In a new study published in eLife, a new protein called KHNYN has been discovered as a missing piece in a natural antiviral system that kills viruses by targeting specific pattern in viral genomes. Studying the natural defenses of the body and how viruses evolve to evade them is vital to developing new vaccines, drugs, and anticancer treatments.
The genetic information that makes up the genomes for many viruses is comprised of building blocks called RNA nucleotides. In recent time, it was discovered that a protein called ZAP binds to a specific sequence of RNA nucleotides: a cytosine followed by guanosine or CpG for short.
Normally, the human immunodeficiency virus (HIV) escapes being inhibited by ZAP because it has evolved to have few CpGs in its genome.

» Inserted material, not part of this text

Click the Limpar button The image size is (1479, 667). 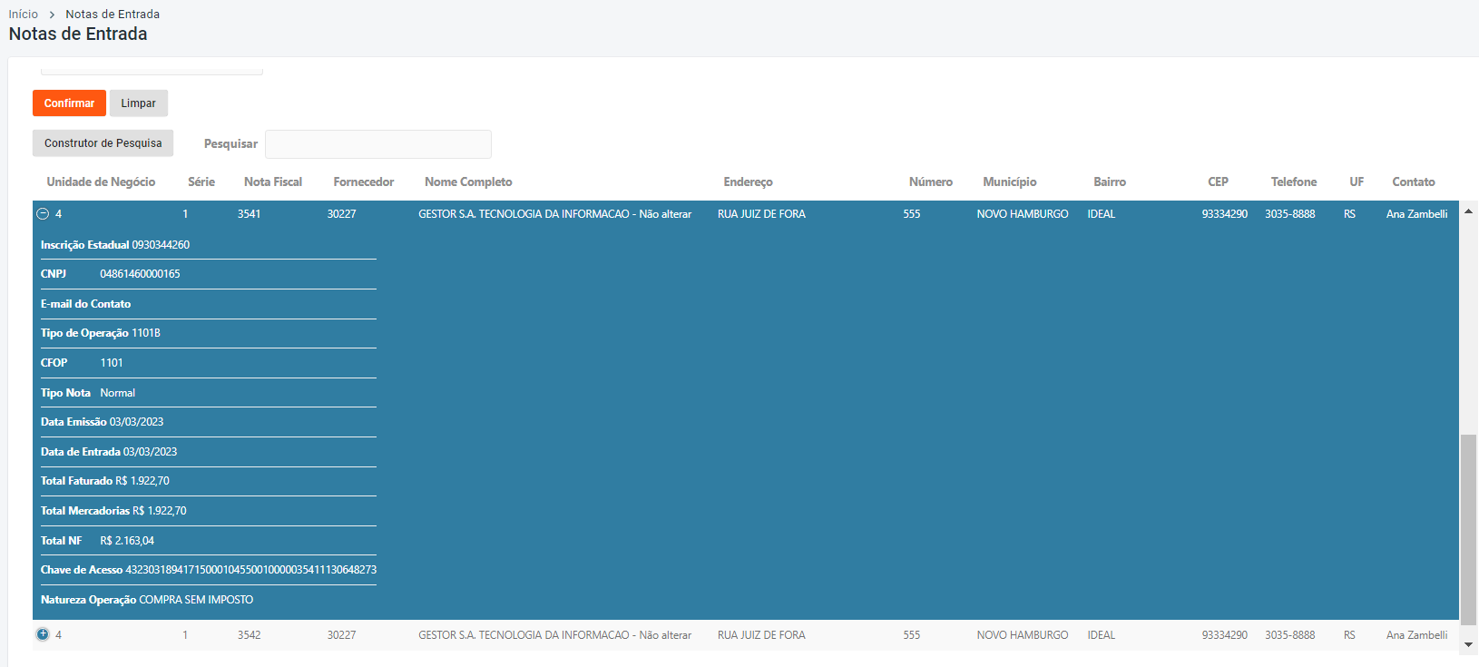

When CpGs are added back to the virus, however, ZAP promotes its destruction. This helps scientists understand why HIV with more CpGs multiplies less successfully and likely explains why many strains of HIV have evolved to have few CpGs. But a mystery remained because ZaP is unable to break down the viral RNA by itself.
Mattia Ficarelli, a Ph.D., a student in Chad Swanson's Lab, Department of Infectious Diseases, King's College London, the lead author of the study, said that as ZAP can't degrade RNA on its own, they believed that it must recruit other proteins to the viral RNA to destroy it. So, in the current study, they set out to identify new human proteins that are essential for ZAP to target viral RNAs for destruction.

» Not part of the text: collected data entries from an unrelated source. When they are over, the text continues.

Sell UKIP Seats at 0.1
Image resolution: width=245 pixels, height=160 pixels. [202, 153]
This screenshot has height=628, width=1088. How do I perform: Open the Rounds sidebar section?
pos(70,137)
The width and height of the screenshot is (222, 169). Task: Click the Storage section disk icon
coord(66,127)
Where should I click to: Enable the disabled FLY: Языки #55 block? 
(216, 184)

After the researchers discovered that KHNYN interacts with ZAP, they tested what happens when they increased the amount of KHNYN produced in cells infected with a typical HIV that has few CpGs, or an HIV genetically engineered to have many CpGs. Increasing KHNYN production in the cells reduced the typical HIV's ability to multiply about five-fold and decreased the ability of the CpG-enriched HIV to multiply by about 400-fold.
The researchers attempted to figure out if KHNYN and ZAP work together by repeating the same experiments in cells without ZAP and discovered that KHNYN did not inhibit the ability of CpG-enriched HIV to multiply. Then, they looked at what happened in cells genetically engineered to lack KHNYN and found that ZAP no longer inhibits both CpG-enriched HIV and a mouse leukemia virus that has many CpGs.
Professor Stuart Neil, the co-corresponding author of the study from the Department of Infectious Diseases, King's College London, explained that they have identified that KHNYN is required for ZAP to prevent HIV from multiplying when it is enriched for CpGs. Neil added that KHNYN is possibly an enzyme that cuts up the viral RNA to which ZAP binds.